Fútbol l Liga BBVA

Bermejo mantiene la ilusión del Xerez

  • Su polémico tanto en tiempo de prolongación le sirve para hacerse con un triunfo decisivo ante un combativo Almería

xerez: Renan, Mendoza (Antoñito, 66'), Moreno, Francis, Bermejo, Víctor Sánchez, Orellana, Armenteros (Míchel, 81'), David Prieto, Carlos Calvo (Bergantiños, 46') y Keita. almería: Diego Alves, Guilherme, Chico, Kalo Uche (Goitom, 76'), Piatti, Juanma Ortiz, Santi, M'Bami, Vargas (Nieto, 76'), Soriano y Bernardello. Árbitro: Ayza Gámez (valenciano). Expulsó a Keita (39') y Guilherme (83'). Además, amonestó a Víctor Sánchez, Carlos Calvo, Acasiete, Bernardello, Guilherme, Ortiz y Goitom. Goles: 1-0 (27') Ortíz, en propia puerta. 1-1 (33') Soriano. 2-1 (93') Mario Bermejo. Incidencias: Partido disputado en el estadio Chapín ante unos catorce mil espectadores. Terreno de juego en buenas condiciones.

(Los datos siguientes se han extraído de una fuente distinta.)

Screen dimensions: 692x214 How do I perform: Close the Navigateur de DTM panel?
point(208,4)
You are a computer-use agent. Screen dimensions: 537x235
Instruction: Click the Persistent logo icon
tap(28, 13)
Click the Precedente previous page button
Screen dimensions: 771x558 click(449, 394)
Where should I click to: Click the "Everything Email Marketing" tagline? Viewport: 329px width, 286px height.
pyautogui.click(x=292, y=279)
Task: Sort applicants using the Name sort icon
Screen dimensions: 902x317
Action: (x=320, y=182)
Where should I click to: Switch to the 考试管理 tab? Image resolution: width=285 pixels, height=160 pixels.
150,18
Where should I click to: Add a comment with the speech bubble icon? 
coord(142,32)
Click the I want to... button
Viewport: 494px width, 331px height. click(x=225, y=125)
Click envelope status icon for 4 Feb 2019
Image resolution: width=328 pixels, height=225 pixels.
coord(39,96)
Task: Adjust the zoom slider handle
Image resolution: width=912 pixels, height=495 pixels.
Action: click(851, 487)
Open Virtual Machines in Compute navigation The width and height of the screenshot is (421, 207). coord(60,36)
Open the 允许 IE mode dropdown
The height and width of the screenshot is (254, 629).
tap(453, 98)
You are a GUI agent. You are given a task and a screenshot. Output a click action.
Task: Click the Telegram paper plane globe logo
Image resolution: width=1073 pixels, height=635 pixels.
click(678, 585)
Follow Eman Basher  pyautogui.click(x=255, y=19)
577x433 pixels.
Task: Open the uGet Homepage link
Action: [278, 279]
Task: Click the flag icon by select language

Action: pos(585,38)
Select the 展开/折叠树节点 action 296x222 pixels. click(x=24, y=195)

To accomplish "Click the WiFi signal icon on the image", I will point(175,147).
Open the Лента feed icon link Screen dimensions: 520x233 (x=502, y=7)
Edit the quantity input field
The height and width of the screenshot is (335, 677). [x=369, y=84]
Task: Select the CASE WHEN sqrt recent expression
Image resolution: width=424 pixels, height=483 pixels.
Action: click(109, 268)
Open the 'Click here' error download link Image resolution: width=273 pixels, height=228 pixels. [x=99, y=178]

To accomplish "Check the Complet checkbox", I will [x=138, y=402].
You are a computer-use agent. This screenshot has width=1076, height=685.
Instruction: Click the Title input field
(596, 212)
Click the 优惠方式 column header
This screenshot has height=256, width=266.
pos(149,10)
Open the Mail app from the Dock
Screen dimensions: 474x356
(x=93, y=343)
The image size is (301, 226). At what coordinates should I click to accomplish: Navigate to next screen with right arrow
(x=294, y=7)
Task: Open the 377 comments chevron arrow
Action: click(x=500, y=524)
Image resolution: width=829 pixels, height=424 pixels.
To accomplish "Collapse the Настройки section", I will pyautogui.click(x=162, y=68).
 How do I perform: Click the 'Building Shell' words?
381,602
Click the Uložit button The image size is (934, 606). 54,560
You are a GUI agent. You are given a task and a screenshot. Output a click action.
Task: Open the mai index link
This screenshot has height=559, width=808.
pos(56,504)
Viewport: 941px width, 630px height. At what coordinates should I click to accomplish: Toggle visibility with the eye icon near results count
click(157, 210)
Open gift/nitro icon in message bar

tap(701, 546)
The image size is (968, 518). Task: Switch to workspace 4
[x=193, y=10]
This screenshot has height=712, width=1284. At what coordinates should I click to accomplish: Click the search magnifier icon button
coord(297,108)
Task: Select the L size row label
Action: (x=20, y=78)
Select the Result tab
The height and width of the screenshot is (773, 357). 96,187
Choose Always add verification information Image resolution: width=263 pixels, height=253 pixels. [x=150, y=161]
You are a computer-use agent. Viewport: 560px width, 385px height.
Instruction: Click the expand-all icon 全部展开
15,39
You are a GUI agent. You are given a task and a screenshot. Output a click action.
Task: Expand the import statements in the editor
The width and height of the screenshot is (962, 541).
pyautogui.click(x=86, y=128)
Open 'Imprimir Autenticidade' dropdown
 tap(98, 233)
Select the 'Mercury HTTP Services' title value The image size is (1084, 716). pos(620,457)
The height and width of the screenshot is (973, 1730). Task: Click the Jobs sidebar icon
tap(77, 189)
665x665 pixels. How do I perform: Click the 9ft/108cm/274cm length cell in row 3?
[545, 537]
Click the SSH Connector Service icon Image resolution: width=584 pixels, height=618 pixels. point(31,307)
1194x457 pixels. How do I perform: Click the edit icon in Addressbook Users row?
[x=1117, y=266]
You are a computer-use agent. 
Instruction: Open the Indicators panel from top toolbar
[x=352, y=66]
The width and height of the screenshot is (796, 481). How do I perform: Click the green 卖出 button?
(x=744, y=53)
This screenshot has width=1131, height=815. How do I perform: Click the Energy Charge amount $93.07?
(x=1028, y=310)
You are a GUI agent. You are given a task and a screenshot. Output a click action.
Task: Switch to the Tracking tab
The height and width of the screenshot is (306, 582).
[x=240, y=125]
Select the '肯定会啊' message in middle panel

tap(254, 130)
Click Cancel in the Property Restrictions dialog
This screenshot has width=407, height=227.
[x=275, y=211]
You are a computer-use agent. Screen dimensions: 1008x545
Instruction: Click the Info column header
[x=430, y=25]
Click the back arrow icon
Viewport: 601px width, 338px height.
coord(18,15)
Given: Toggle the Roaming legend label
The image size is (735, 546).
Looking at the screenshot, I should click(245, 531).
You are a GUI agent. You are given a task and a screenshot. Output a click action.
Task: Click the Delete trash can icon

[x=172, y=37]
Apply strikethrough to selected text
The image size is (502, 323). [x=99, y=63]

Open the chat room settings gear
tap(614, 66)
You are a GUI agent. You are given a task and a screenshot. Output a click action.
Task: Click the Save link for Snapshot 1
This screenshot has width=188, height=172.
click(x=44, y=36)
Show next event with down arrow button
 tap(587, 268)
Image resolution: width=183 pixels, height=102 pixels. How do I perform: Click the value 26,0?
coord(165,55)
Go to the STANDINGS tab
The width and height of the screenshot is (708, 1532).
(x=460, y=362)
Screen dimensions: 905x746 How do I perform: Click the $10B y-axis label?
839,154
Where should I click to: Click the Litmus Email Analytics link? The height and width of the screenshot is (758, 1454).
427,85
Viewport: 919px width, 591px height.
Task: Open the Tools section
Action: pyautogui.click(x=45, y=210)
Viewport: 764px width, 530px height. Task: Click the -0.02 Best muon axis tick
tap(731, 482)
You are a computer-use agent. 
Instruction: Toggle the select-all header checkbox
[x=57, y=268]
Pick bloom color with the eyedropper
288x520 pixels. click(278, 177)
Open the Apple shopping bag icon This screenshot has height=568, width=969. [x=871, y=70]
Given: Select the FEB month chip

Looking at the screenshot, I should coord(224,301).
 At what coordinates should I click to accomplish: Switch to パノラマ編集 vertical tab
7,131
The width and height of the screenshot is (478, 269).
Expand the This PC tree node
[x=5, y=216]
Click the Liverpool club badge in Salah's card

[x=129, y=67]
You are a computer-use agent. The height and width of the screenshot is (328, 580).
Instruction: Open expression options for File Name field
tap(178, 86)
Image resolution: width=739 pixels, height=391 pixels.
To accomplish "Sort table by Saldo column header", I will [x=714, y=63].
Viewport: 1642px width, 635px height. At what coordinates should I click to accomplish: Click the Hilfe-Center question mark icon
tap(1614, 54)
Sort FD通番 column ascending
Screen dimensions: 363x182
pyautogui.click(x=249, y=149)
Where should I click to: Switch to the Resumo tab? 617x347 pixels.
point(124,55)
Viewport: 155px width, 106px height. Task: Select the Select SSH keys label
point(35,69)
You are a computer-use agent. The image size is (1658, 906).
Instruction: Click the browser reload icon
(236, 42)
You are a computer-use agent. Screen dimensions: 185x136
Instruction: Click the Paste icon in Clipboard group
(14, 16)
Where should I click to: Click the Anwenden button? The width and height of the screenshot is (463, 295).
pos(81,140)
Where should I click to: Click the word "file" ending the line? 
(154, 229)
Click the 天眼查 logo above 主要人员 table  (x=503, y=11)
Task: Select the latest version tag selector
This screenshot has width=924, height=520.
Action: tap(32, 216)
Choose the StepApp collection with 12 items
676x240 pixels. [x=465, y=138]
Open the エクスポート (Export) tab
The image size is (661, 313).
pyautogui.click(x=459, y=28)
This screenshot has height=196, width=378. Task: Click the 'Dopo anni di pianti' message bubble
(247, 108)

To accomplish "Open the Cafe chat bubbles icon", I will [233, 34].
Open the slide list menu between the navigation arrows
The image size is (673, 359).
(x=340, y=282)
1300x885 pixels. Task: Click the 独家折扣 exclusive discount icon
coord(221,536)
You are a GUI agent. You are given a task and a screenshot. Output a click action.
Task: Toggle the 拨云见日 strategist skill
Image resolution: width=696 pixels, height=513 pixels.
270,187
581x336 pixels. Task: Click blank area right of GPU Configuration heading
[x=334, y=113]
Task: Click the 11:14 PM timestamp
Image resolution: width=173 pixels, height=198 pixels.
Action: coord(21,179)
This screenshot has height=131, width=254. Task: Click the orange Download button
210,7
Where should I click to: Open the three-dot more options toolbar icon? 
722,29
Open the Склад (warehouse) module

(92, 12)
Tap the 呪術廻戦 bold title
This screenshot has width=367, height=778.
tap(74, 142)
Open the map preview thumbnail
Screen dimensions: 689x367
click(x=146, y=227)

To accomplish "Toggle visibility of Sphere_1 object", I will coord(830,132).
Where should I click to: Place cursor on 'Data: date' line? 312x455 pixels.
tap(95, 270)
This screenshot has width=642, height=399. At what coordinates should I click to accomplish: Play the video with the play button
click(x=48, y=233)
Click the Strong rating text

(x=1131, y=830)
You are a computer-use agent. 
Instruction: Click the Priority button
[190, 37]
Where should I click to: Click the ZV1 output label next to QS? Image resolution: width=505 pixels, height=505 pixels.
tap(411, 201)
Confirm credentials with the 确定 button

Increíble, indescriptible, inenarrable y, por supuesto, impresionante y apoteósico. Mario Bermejo se inventó un remate de cabeza sobre la campana tras un centro medido de David Prieto que mantiene vivo al equipo en Primera a falta de tres jornadas para el final.

El delantero estaba en posible fuera de juego pero su gol tiene su peso en oro. El partido había sido un auténtico suplicio para los azulinos y verse con tres puntos más en la tabla después de haberlo tenido casi perdido y de haberlo afrontado con diez por la infantil expulsión de Keita, al que se le fue la cabeza, es algo que debe dar al equipo de Gorosito el empujoncito que le falta para obrar el milagro.

El fútbol es un deporte en el que no siempre gana el mejor y en el que la máxima de que el que perdona lo acaba pagando, se termina cumpliendo con asiduidad. El Almería perdonó la vida al Deportivo en cuatro contras de las que no se pueden errar en ninguna categoría pero mucho menos en la máxima. Los de Lillo no acertaron con la meta de Renan y 'Determineitor' Bermejo sí lo hizo.

El cántabro, ya sin fuerzas por el desgaste que había realizado, celebró el tanto como merece un gol de ese calibre, mientras que muchos de sus compañeros lo festejaron tirándose al suelo exhaustos y sin creerse lo que estaba sucediendo. Alguna vez la fortuna tenía que sonreír a un equipo que en más de un encuentro esta temporada la ha merecido y no la ha tenido jamás como compañera de viaje.

La grada de Chapín, entregada y sufrida como pocas, fue más decisiva que nunca y fue determinante porque cuando al equipo le fallaban las fuerzas y ya no tenía oxígeno, se levantó y animó como nunca lo había hecho esta temporada.

Antes de todo eso, al Xerez sólo le valía ganar o ganar, y esta vez no había espacio para las coartadas, ni sitio para valorar de forma positiva un empate ni otras consideraciones. Una igualada o una derrota hubiese llevado al equipo a un punto sin retorno. Sin embargo, llegó el milagro. Chapín, cuando la vida se le iba al equipo, se levantó y animó como nunca a unos jugadores fundidos. El Villarreal perdonó al final y Mario Bermejo, en el descuento, no perdonó. El delantero logró un tanto para la esperanza a falta de tres jornadas.